Murphy’s Law – generally “whatever can go wrong will go wrong” – might sound like an old Irish adage, but its origin is from lessons learned in aviation safety testing in 1949, attributed to U.S. Air Force Capt. Edward A. Murphy Jr. The concept is that testing should assume failure to discover ways to avoid it, and L3Harris has applied it to one of the most important exercises imaginable – airborne weapons testing.

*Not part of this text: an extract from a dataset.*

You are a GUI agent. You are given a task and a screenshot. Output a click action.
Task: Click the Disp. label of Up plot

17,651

The U.S. Defense Department (DOD) awarded L3Harris a contract to provide an advanced Common Flight Safety System (CFSS) to the U.S. Air Force and Navy, which will result in the safest, most proven air, ground and sealaunched weapons systems delivered faster than ever before. The agreement calls for a capability based on the SAFESHOT subminiature telemetry (TM) and flight termination (FTS) system and the Autonomous Flight Termination Unit (AFTU).

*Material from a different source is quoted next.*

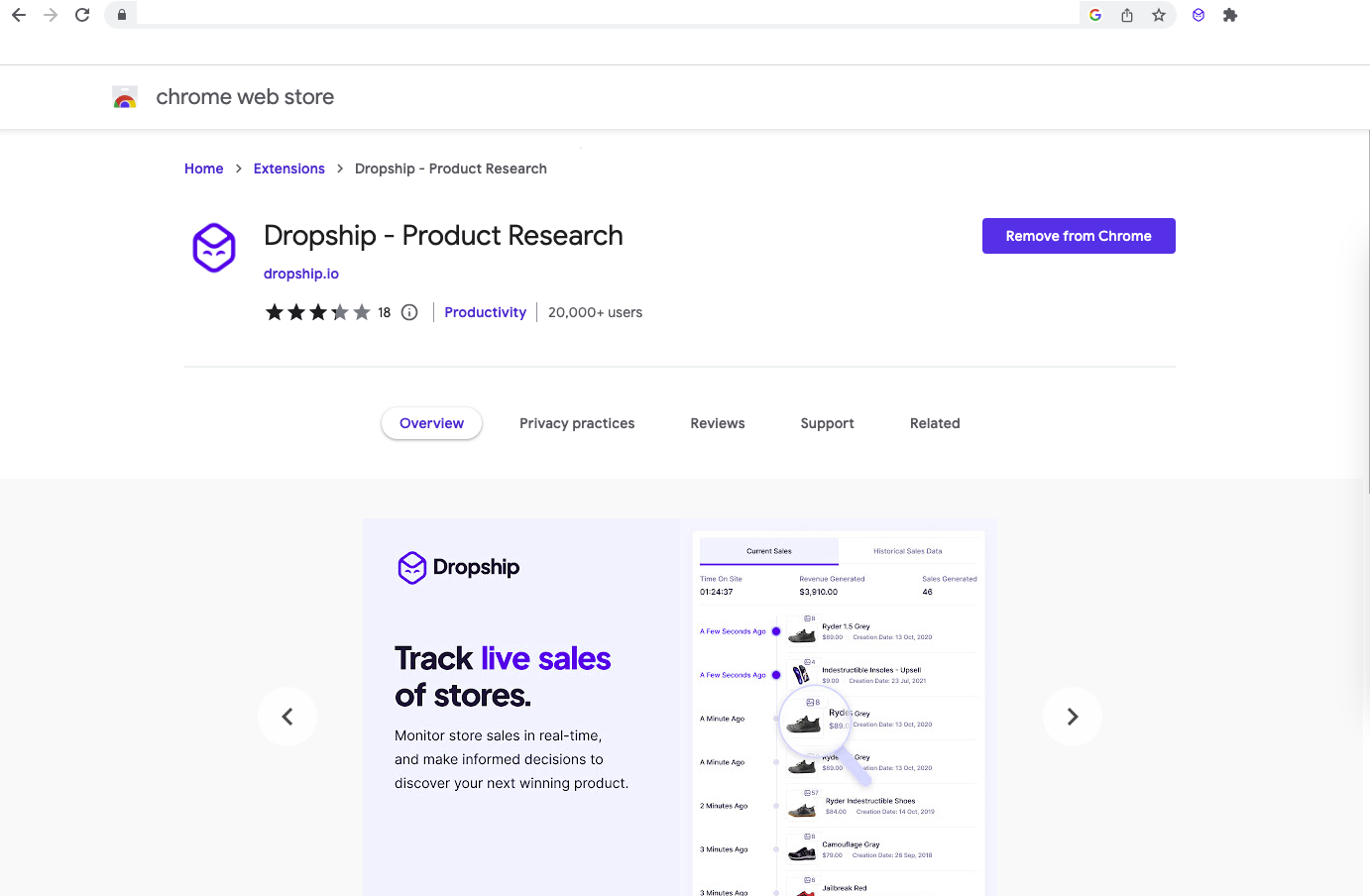Click the browser back arrow
1370x896 pixels.
click(19, 15)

Speed is critical to the DOD, but so is cost effectiveness; what sets SAFESHOT apart is the ability to deliver both. As an off-the-shelf, standard qualified solution, it can be tailored to any system and used across multiple programs. It's also 71% smaller than bulky legacy systems, enabling customers to test weapons with munitions intact. Pair it with the AFTU-M — a compact version of the AFTU designed for use on space launch vehicles — and the result is a smaller, lighter, scalable CFSS that reduces cost, schedules and risks with zero disruption to industry safety certifications.
"This is a significant win and further proof that our subminiature design is a true competitive differentiator in the marketplace," said Matt Owens, General Manager, Telemetry and Radio Frequency Products, L3Harris. "We're now well positioned to be DOD’s preferred fully integrated Telemetry and Flight Termination System solution provider for any air-launched weapons programs in the future."
L3Harris won all three options required by the DOD’s request for proposal which included a base telemetry and flight termination system, standalone GPS functionality to provide redundant tracking sources, and autonomous operational capability.